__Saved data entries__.
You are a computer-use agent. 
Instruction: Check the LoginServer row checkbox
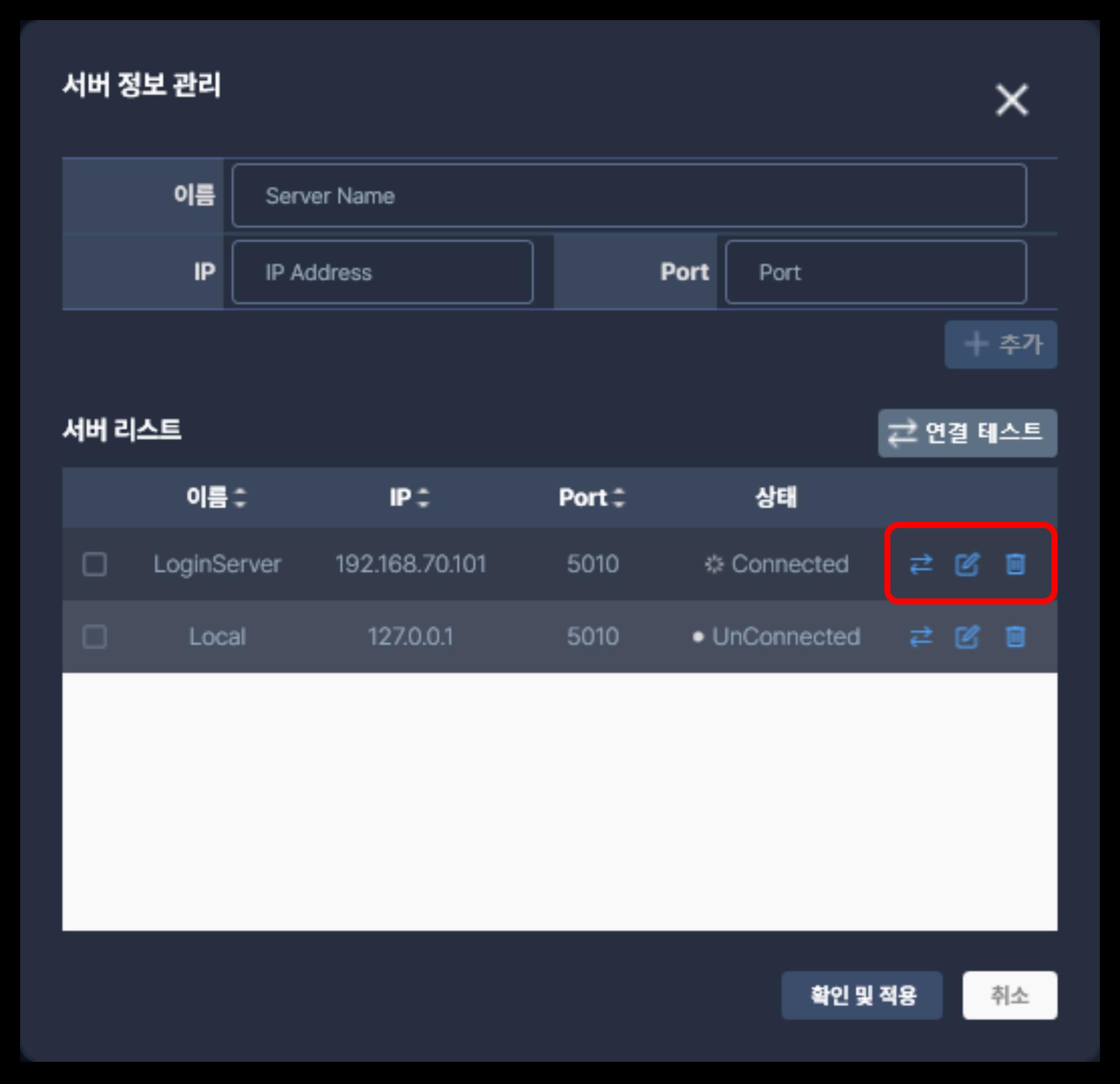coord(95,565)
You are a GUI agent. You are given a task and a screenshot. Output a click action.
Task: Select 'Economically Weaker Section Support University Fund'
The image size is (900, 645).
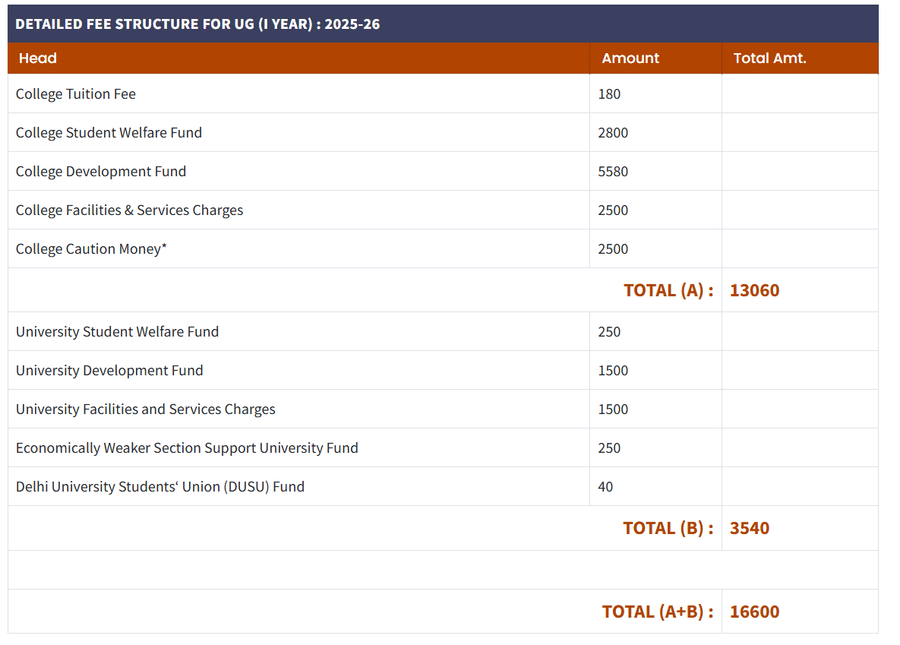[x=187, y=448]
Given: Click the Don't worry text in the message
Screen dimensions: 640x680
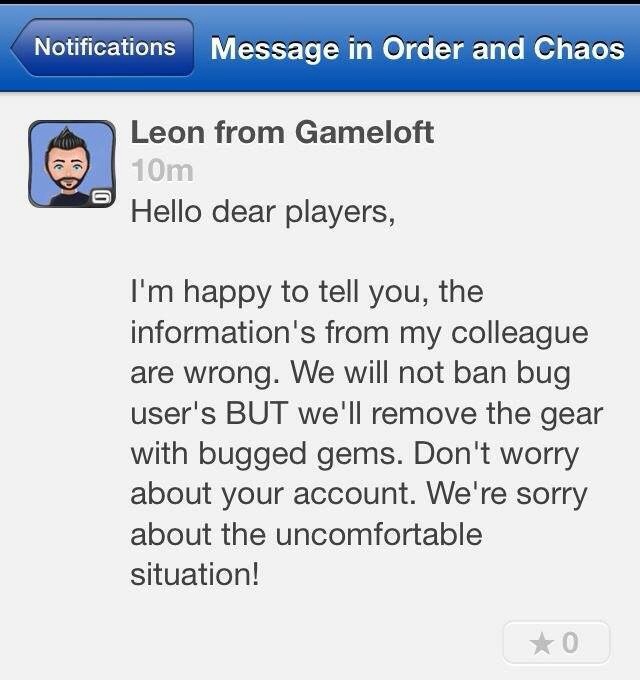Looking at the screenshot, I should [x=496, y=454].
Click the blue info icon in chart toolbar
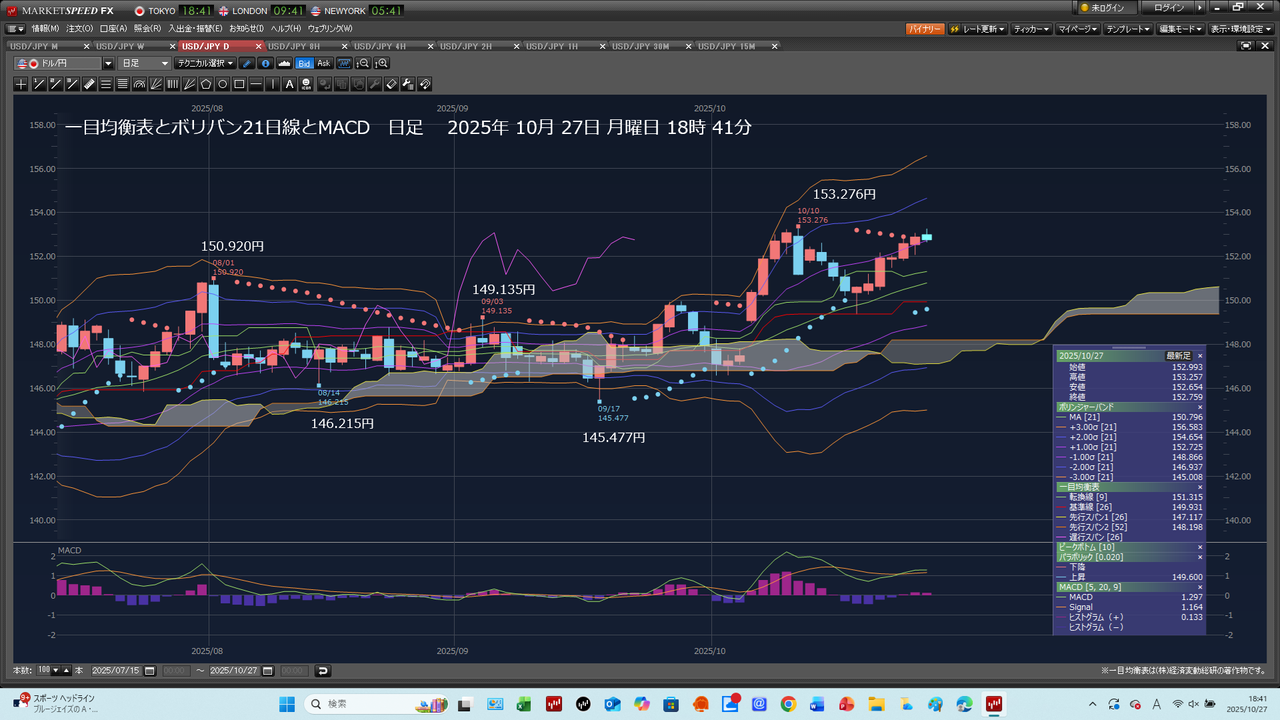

__Instructions for the task__. Only the lines from the one with "Screen dimensions: 640x680" through the end of the data, both ends included, should be written out exactly, and no pictures should appear.

__Solution for this problem__.
Screen dimensions: 640x680
Looking at the screenshot, I should [x=496, y=454].
Click the blue info icon in chart toolbar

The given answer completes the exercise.